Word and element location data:
▽

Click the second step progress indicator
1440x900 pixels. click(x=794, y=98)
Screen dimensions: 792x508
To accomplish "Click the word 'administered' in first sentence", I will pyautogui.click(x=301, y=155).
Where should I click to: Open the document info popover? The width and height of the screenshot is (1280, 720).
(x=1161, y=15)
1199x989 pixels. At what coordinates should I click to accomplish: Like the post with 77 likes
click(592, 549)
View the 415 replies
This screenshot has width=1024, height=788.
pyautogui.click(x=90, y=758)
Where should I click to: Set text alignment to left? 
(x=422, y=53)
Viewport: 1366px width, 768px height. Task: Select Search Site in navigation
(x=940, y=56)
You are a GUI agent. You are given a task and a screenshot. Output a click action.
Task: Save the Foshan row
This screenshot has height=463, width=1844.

△

(The problem)
Repeat every line of the listing above word for word.

(Correct response)
Click the second step progress indicator
1440x900 pixels. click(x=794, y=98)
Screen dimensions: 792x508
To accomplish "Click the word 'administered' in first sentence", I will pyautogui.click(x=301, y=155).
Where should I click to: Open the document info popover? The width and height of the screenshot is (1280, 720).
(x=1161, y=15)
1199x989 pixels. At what coordinates should I click to accomplish: Like the post with 77 likes
click(592, 549)
View the 415 replies
This screenshot has width=1024, height=788.
pyautogui.click(x=90, y=758)
Where should I click to: Set text alignment to left? 
(x=422, y=53)
Viewport: 1366px width, 768px height. Task: Select Search Site in navigation
(x=940, y=56)
You are a GUI agent. You are given a task and a screenshot. Output a click action.
Task: Save the Foshan row
This screenshot has height=463, width=1844.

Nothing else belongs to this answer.